Ekozin regularly travels around the globe for industry conferences and business meetings. “He had a conference for the mining industry and wanted to do business with someone here,” said Patterson.

“I find Interchanges.com on the Internet while browsing for Web site designer in the state of Florida,” said Ekozin, director of Geo-Mineral and Resources in Nigeria. The “Web site is so important and critical to me because this is the window to the world. We have [been] in international business for well over 10 years. All we do is to mine, process and export concentrates of mineral overseas and we continue to do just this.”

Nelson Bruton, Internet consultant with Interchanges.com, said that aside from the cool factor of working with someone on the other side of the ocean, it is just business as usual. “I was pretty fascinated by the fact that someone from the other side of the world was in our office days after finding us on the Internet,” he said. “Other than that, it was the normal analysis that I do, trying to understand what people are going after, their goals. Once we learn more, we then do our analysis on the search engines, and an industry analysis to find out what opportunities are available to them [on the Internet]. It took six weeks to develop [Ekozin’s] Web site. We e-mailed back and forth any questions and conversations. Any time something arose, we just let each other know. That was the easiest and most efficient way to communicate.”

Doing business without borders isn’t limited to tech firms. “Everybody who imports has a contact overseas,” said Robert Hampton, import broker with C. Martin Taylor Customs Broker Inc. in Jacksonville. “One local electronics company hired a full-time worker out of a factory in China, doing the shipping and finding sources and any contractual arrangements. Another client just hops on a plane and flies over and finds contacts that way.”

Hampton says importers who do business with contacts made strictly through the Internet do so cautiously. “People will make arrangements for overseas purchases through contacts they meet online, but generally these are small shipments.” An initial shipment is used to test the quality and reliability of the source. “Once they find out their reliability, they start placing larger orders. That’s the pattern I see. One box, then 10, then 100, then a small container and then larger containers as they build their business and determine the reliability of their sources overseas.”

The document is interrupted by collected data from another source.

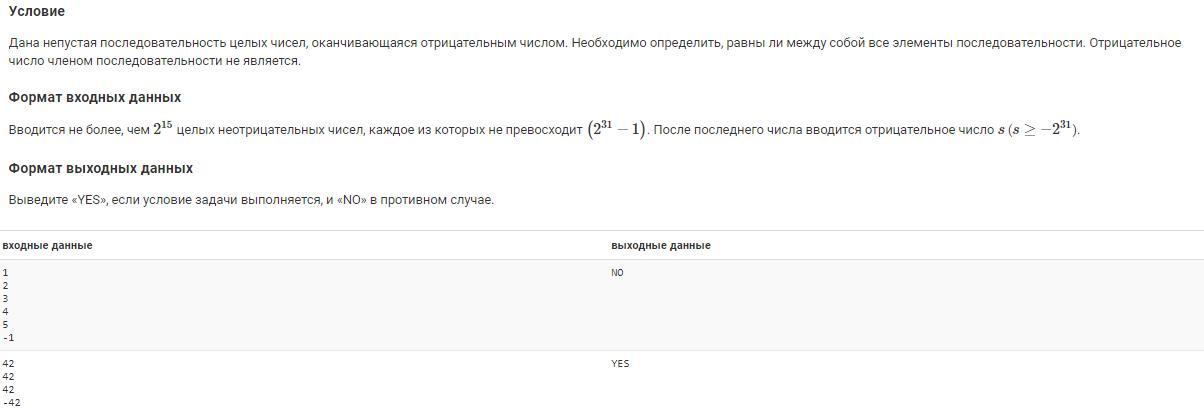This screenshot has width=1204, height=411.
Task: Click the s ≥ −2^31 formula
Action: pos(1038,129)
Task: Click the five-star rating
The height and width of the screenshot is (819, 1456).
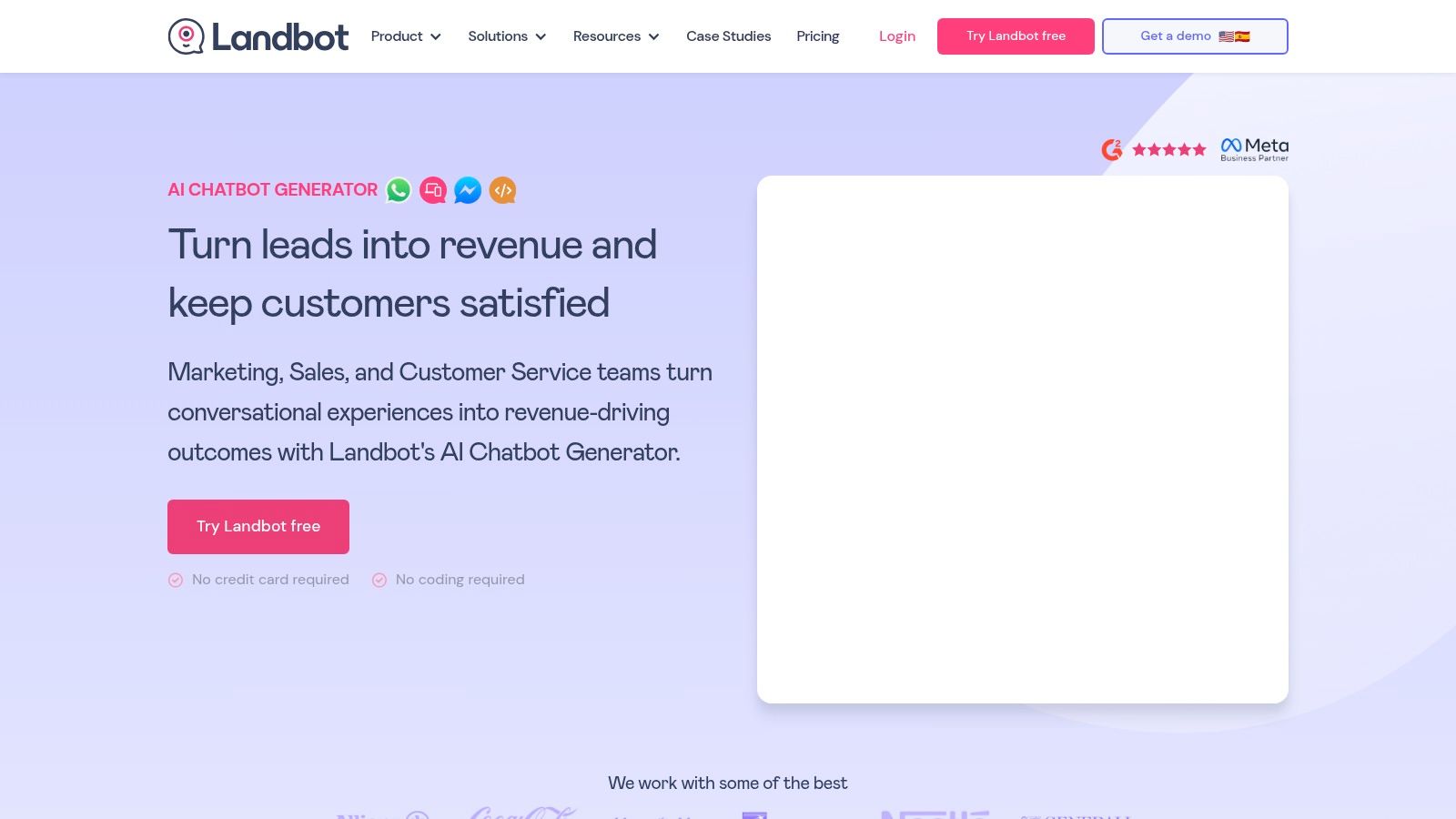Action: click(1169, 149)

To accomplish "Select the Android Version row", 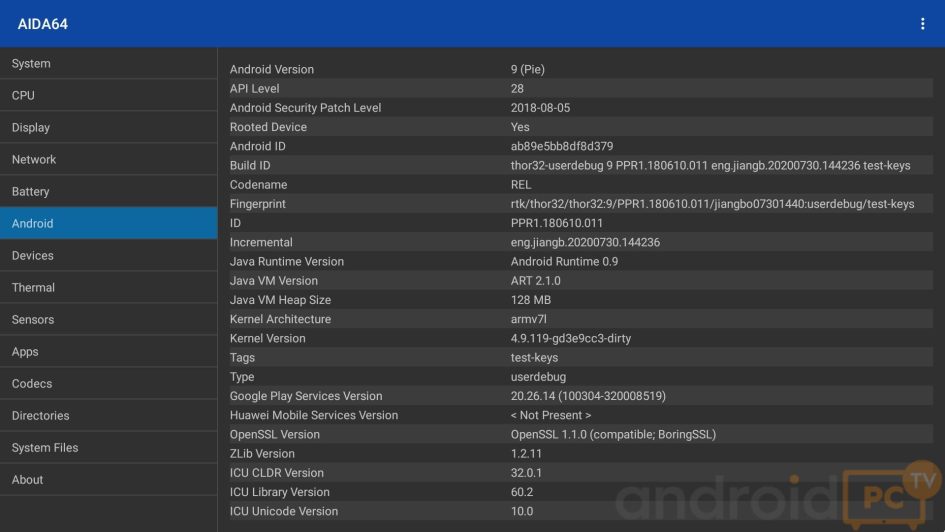I will [x=580, y=69].
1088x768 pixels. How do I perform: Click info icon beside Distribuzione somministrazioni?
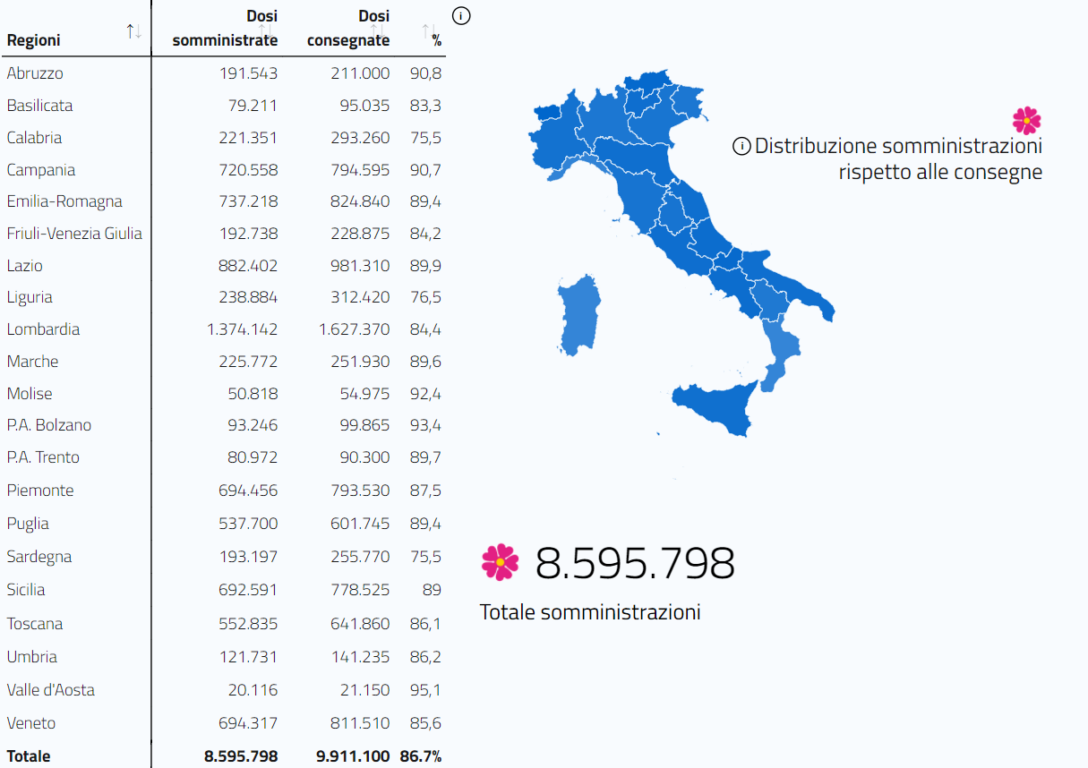742,146
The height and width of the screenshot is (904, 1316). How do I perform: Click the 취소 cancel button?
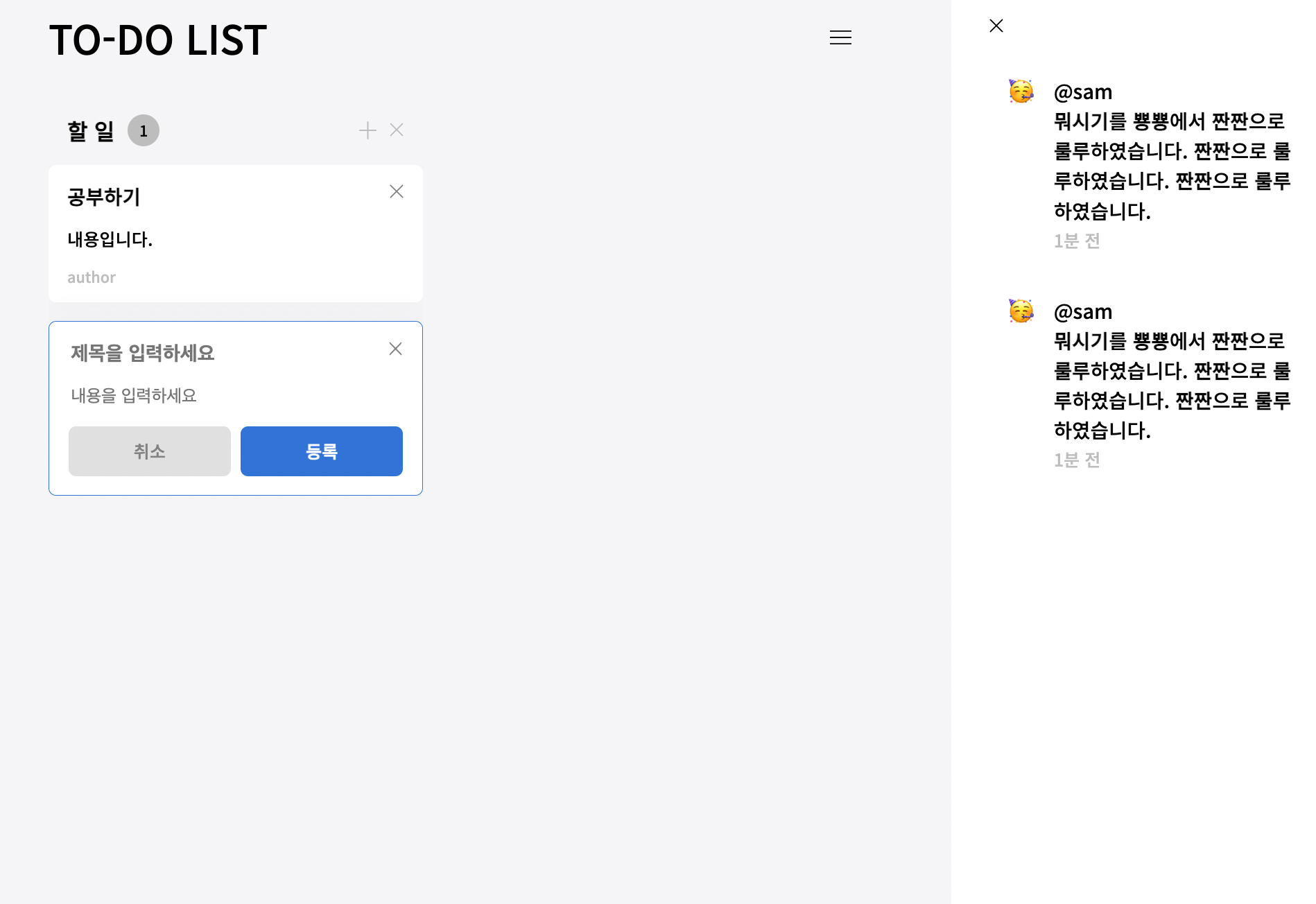point(149,451)
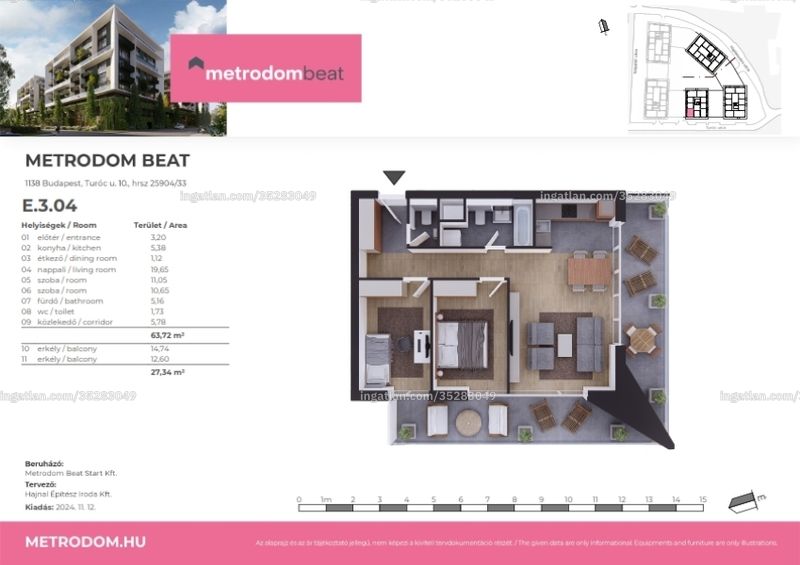Click the 10 mark on the scale bar
Image resolution: width=800 pixels, height=565 pixels.
point(568,499)
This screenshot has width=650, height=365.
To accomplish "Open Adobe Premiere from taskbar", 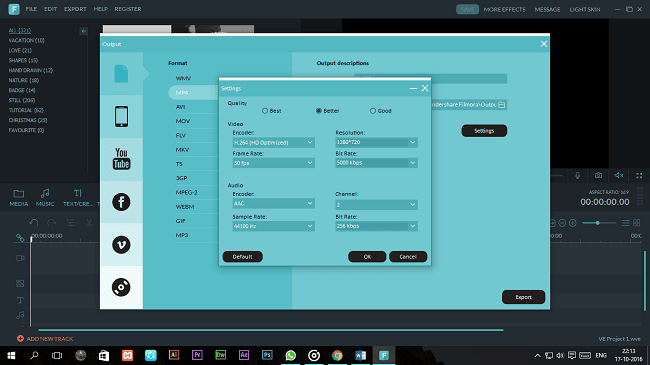I will click(x=197, y=355).
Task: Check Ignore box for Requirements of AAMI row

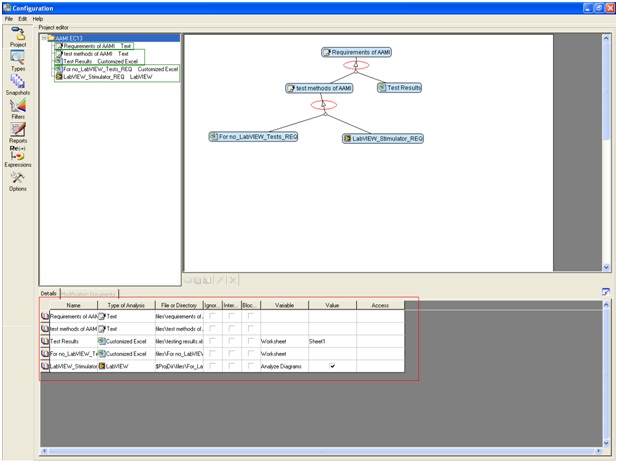Action: [x=212, y=316]
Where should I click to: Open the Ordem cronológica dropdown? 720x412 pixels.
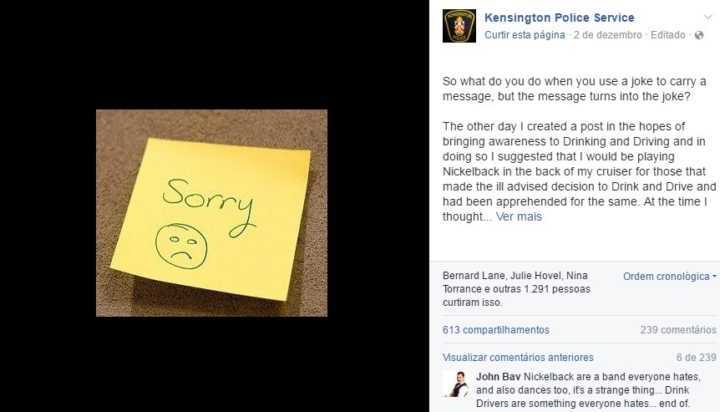click(669, 277)
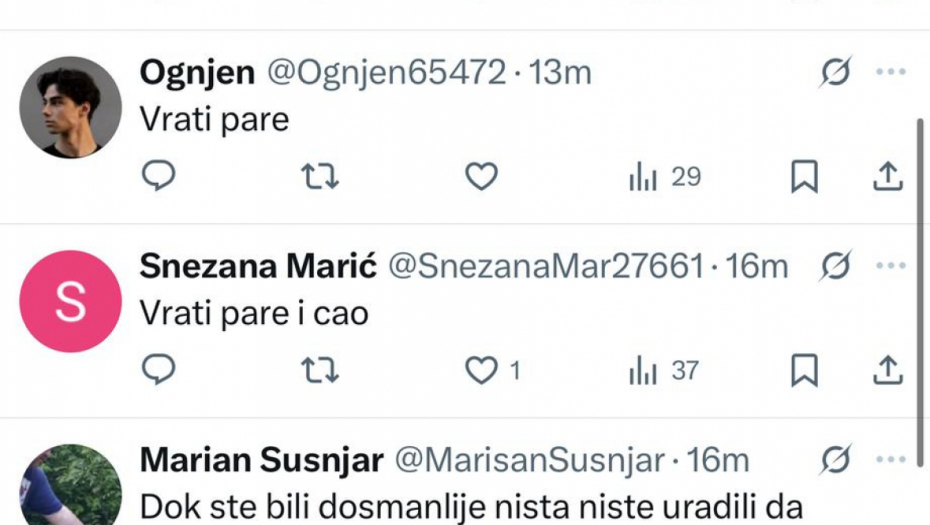Share Snezana Marić's tweet
930x525 pixels.
[888, 371]
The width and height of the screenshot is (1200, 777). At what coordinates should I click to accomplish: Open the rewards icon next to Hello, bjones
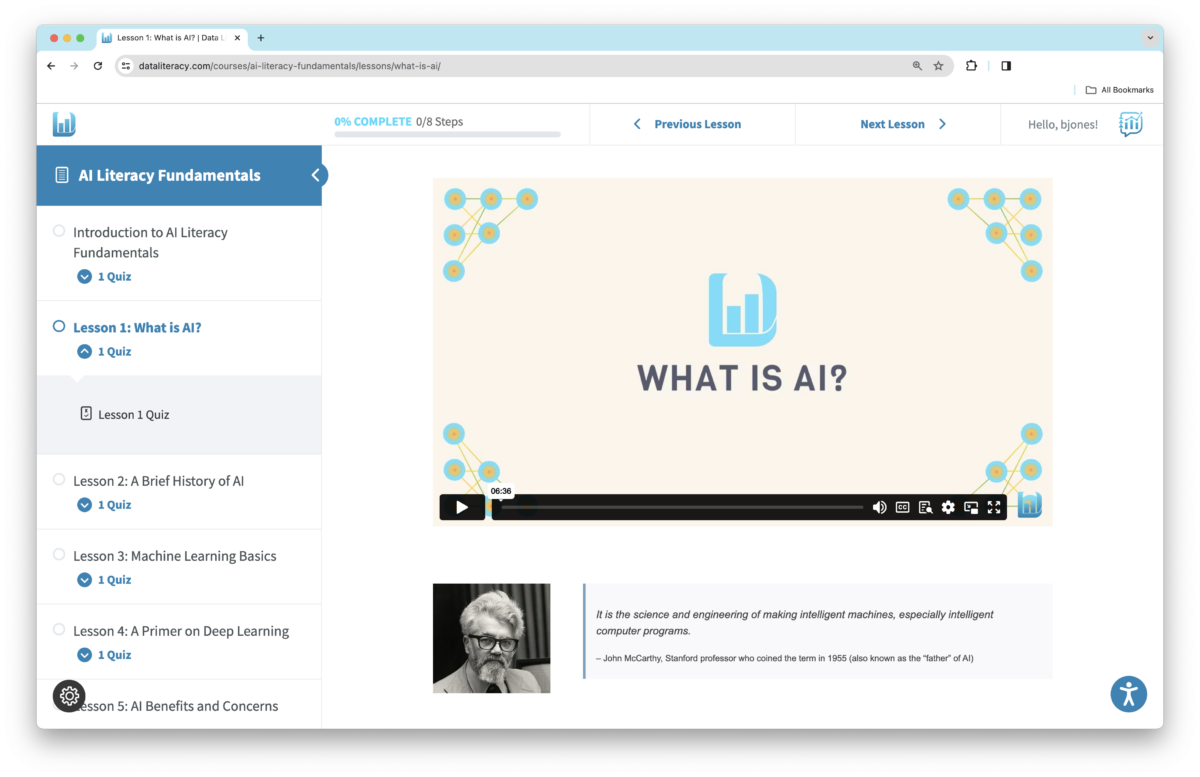click(1130, 124)
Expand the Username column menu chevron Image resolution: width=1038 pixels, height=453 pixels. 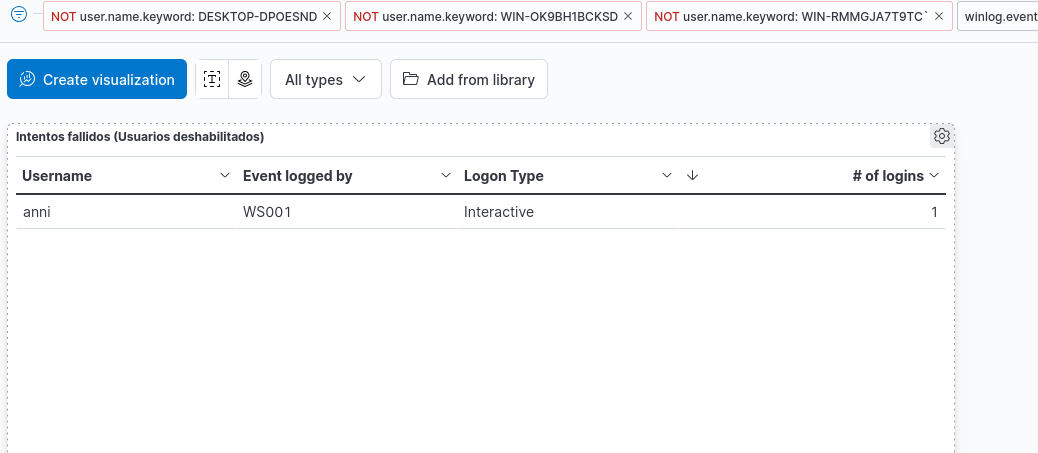pos(225,175)
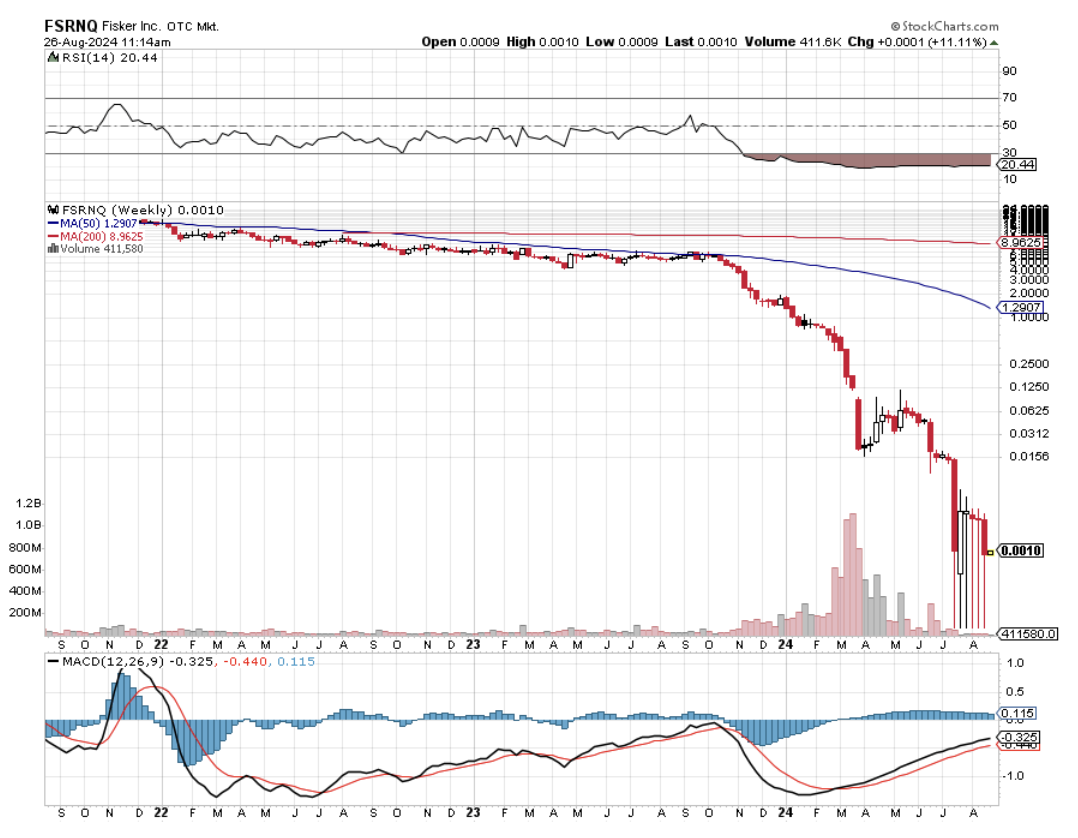Click the -0.325 MACD line value tag
The width and height of the screenshot is (1078, 838).
[1018, 738]
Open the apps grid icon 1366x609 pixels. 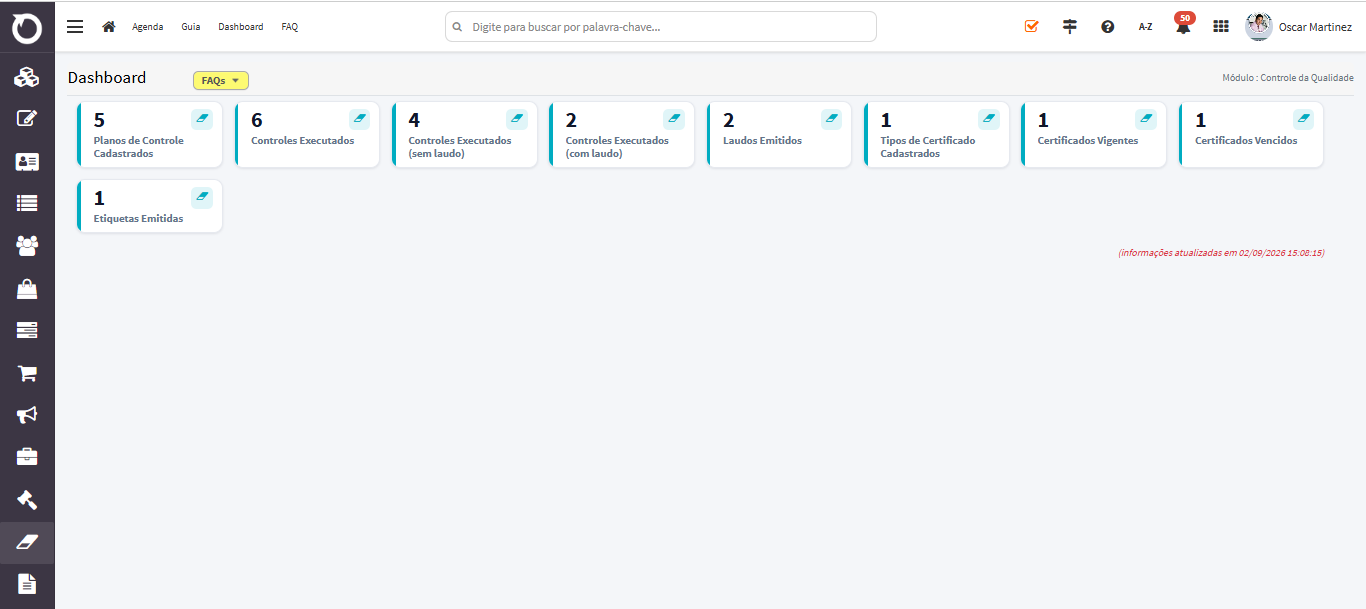[1221, 27]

Mary Combs, co-owner of Mary’s Imports with her husband, Phillip, and son, John, has been in the business for 15 years now. “I started buying a lot of furniture overseas and everybody who would come to my house would want to buy my furniture.”

Today, Mary’s Imports has two retail locations and four warehouses, selling to more than 300 wholesale and retail clients a day. The company imports and sells products from China, Indonesia, Egypt and Japan, as well as name-brand products made in America.

To find their wares, the Combses fly overseas twice a year. “I go all over China and all over Indonesia,” Mary Combs said. They use the same guides they have used in each country for years. “I go to a lot of flea markets in China. They have huge, huge flea markets in some of the small cities, but you have to go to out-of-the-way places. You can’t go to Hong Kong. It’s very expensive. You have to go to the out-of-the-way places.”